Turning winter wins into spring success: What Raptors can learn from Hawks

Dwane Casey and Cory Joseph discuss the challenges the Atlanta Hawks bring to town, and the keys to shutting down their speedy backcourt.

On the court, the Toronto Raptors have outstripped the Atlanta Hawks this season, currently sitting three spots up in the standings and looking to go 2-0 in the season series when they tip-off tonight. In terms of overall trajectory, though, the latter looks to be just one step ahead of the former.

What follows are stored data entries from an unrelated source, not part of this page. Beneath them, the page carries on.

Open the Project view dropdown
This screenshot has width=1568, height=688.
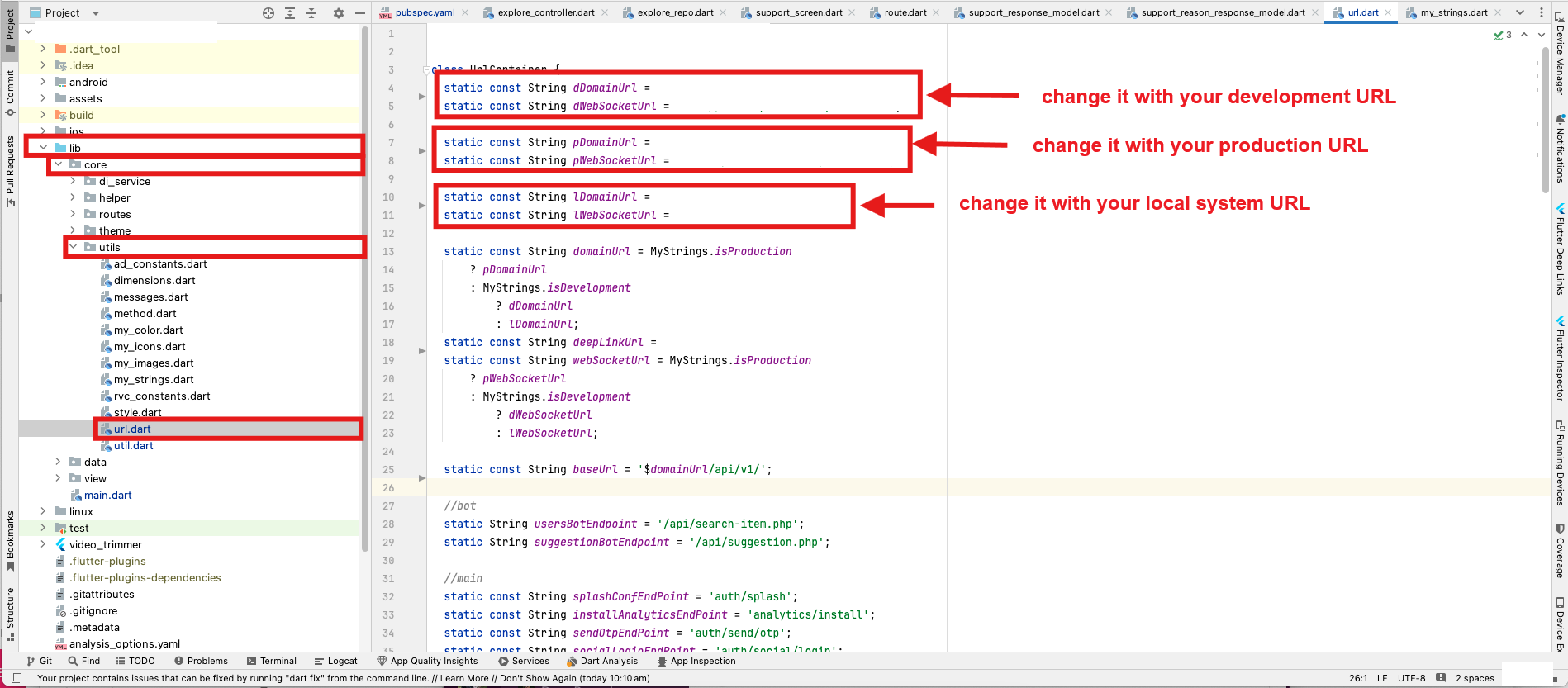pyautogui.click(x=95, y=13)
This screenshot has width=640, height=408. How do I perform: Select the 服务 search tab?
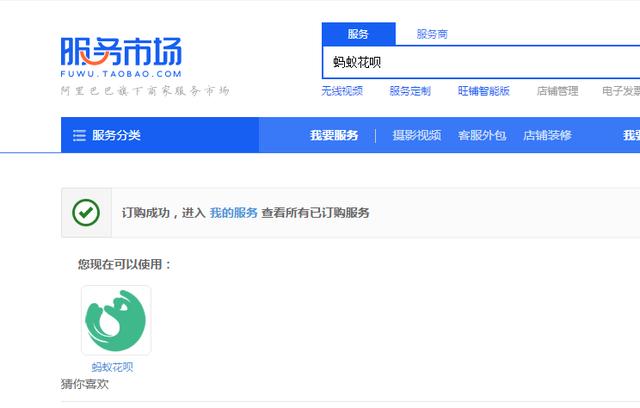coord(358,34)
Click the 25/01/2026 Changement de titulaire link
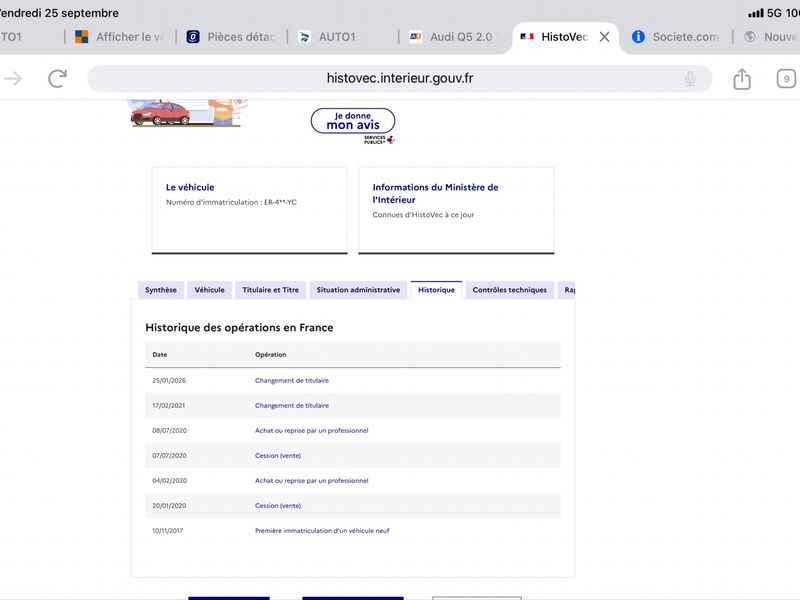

When the 2015 NBA Playoffs began last April, Atlanta entered the derby with a wonderful regular season record and a history of recent first-round failures. Led by the likes of Al Horford and Paul Millsap, the Hawks finally punched through, winning two series before being swept in the Eastern Conference final by the Cleveland Cavaliers.

You show me an honest Raptors fan, and I’ll show you a person who would lose their foam finger in a hurry to sign up for that deal in 2016.

The current Toronto core has been bounced in Round One each of the past two years, while Atlanta similarly endured three straight first-round exits from 2012 to 2014, the first of those coming after the team finished with .606 winning percentage during a lockout-shortened campaign. Last year’s version of the Hawks kicked things up a couple notches, finishing as the No. 1 seed in the East. A similar story is unfolding in Raptorland, where the team is tracking the second seed in the conference and is on pace to post the best record in team history by a substantial margin.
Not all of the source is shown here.